Wednesday, March 4, 2009

UN chief visits Iraq after peaceful local vote

United Nations Secretary General Ban Ki-moon was in Baghdad for talks with Iraqi officials on Friday, almost a week after the country held its most peaceful election since the 2003 U.S.-led invasion, officials said.

Ban's unannounced visit followed a trip to Afghanistan, another battlefield in the U.S. war on terrorism launched by former President George W. Bush after the Sept. 11 attacks, and to India and Pakistan.

Ban was expected to meet Iraqi officials to discuss last Saturday's provincial election and other issues as Iraq begins to emerge from years of sectarian bloodshed and insurgency unleashed by the invasion.

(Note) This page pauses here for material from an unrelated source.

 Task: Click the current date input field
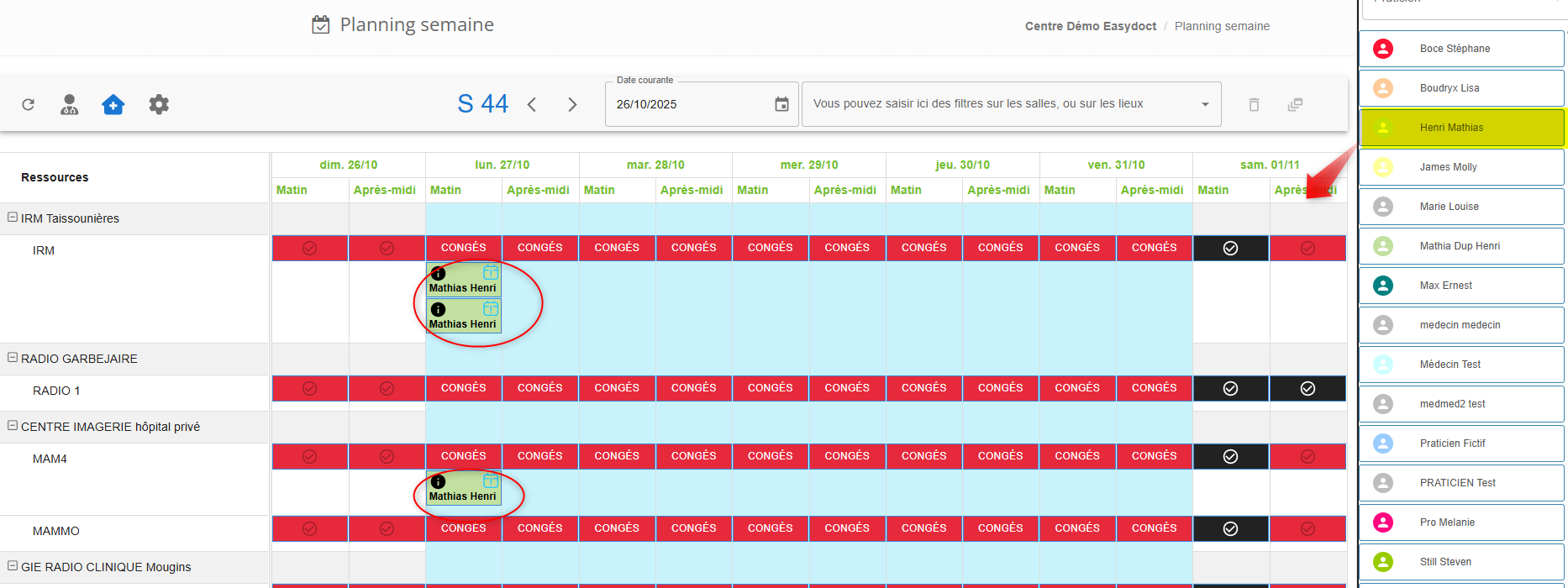[689, 105]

The United Nations operates under heavy security and maintains a relatively low profile in Iraq, a legacy of the truck bomb that destroyed its Baghdad headquarters in August 2003, killing then U.N. envoy Sergio Vieira de Mello and other U.N. workers.

But it played a big role in helping to organise the Jan. 31 regional elections, which did not witness a single major militant attack anywhere in the country.

Preliminary results released on Thursday showed that allies of Iraqi Prime Minister Nuri al-Maliki scored spectacular gains across Iraq's Shi'ite Muslim south.

Elsewhere in the country, once dominant Sunni Arabs who boycotted Iraq's last local polls in 2005 regained political power in areas where their exclusion from local politics had fuelled resentment and a lingering insurgency.